His name is Guy, and he’s the eyes and Mouse-shaped ears of the operation. If a ride breaks down, an unexpected tour group floods the park or a wait time looks curiously wrong, he’ll assess it first-hand, even hopping in line to time the waits himself. This way, Testa explains, “we can instantly change the software to accommodate all the people who are in the parks every day.”



Posted ride wait times are almost always inaccurate



On rare occasions, wait times will be deliberately inflated to steer guests to other areas of the park, but they’re usually wrong due to how they’re measured. If a theme park clocks someone’s wait in line from start to finish as forty minutes, the current wait for the attraction wouldn’t be forty minutes, despite that being posted. In actuality, that’s what the wait was if you got in line forty minute ago. Testa’s system accounts for this with an “intraday adjustment”, giving Touring Plans times more accuracy in its “actual wait” times.



The data set that most surprised Testa? Sunset



When Disney’s Animal Kingdom added nighttime hours last spring, it created an evening version of its popular Kilimanjaro Safaris attraction that began at nightfall. Touring Plans added in astronomical data to track the line into the night, and discovered the time of sunset can also predict how long you’ll wait after dark. “People use sunset as a visual cue that the day has come to an end,” he said, explaining that when the sun sets later, lines will be lengthy for longer.

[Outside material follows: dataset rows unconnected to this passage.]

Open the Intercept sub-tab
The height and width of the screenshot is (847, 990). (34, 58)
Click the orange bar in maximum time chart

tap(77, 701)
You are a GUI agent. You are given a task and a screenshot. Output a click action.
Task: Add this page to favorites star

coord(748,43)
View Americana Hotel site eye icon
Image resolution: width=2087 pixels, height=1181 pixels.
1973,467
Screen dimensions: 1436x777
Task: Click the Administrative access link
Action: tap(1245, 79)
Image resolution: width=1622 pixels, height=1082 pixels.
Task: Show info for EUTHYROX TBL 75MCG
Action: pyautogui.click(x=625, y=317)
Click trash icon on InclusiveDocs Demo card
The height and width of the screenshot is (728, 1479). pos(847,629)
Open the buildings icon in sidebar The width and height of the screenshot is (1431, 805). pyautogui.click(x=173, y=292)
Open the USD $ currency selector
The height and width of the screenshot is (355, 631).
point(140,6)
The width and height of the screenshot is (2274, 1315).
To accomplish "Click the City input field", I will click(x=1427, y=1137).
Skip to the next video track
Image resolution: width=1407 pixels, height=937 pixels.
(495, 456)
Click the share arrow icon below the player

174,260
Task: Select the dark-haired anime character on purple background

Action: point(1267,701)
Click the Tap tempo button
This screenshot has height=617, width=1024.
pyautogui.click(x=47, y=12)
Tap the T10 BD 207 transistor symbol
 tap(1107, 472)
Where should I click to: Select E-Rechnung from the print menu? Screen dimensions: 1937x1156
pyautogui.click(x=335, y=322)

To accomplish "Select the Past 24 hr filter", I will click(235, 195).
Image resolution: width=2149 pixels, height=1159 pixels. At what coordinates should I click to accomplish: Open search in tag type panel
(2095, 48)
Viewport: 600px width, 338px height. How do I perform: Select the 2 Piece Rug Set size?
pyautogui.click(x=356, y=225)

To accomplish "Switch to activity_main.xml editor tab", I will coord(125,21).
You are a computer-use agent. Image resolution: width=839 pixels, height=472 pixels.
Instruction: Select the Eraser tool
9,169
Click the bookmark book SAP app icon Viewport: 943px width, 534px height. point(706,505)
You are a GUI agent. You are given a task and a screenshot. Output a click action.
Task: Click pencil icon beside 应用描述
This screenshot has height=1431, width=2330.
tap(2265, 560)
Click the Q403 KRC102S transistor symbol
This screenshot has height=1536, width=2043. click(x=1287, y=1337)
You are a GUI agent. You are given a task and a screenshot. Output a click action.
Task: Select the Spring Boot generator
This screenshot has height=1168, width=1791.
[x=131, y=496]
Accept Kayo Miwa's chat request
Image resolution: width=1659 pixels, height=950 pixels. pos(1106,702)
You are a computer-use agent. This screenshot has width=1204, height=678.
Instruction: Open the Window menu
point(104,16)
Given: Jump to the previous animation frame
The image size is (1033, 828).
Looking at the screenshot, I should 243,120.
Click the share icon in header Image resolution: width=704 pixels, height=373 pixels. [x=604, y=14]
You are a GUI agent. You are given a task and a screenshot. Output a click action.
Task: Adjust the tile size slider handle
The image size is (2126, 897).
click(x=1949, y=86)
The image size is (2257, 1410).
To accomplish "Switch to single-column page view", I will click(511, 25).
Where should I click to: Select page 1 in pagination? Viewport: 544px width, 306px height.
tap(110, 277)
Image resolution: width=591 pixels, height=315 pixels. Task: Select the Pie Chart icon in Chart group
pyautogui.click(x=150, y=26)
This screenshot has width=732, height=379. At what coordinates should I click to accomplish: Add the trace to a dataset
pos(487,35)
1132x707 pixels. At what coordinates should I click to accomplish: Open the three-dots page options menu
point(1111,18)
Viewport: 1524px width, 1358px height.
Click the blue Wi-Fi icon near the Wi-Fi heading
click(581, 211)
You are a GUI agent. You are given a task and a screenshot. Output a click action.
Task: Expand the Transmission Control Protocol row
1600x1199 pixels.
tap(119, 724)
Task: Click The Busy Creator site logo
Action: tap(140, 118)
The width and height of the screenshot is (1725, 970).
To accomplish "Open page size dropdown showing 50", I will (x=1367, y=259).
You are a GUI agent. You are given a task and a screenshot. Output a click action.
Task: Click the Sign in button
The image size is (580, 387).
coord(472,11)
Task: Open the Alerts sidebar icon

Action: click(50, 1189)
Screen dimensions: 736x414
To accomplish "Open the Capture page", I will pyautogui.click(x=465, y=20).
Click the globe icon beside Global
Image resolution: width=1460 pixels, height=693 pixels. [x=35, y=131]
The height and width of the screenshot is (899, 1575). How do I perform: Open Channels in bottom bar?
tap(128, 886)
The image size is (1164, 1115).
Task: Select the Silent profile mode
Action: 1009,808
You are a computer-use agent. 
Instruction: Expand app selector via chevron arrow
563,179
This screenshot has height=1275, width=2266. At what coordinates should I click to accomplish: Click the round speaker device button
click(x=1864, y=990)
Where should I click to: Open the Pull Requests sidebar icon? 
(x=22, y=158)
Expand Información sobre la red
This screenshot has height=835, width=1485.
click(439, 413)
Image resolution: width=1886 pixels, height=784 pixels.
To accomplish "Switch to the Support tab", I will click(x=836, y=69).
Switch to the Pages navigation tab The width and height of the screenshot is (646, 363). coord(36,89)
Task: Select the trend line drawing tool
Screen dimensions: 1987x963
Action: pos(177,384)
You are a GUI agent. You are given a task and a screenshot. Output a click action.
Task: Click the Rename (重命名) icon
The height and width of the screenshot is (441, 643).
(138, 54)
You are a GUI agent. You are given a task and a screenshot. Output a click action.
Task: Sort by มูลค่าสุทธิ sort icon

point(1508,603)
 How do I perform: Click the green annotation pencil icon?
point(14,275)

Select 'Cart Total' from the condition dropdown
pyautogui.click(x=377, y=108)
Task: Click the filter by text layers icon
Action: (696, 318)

The Lines app is ugly, but for good reason



As an all-text platform, the design of Lines is a bit of a snooze, but it was specifically developed to use minimal battery, require less data and most importantly, work in the Florida sun “The number one knock on our app is that it looks bad, but it looks bad for a reason, because it’s supposed to work in the park,” laughed Testa. “We spent a lot of time making that thing ugly!”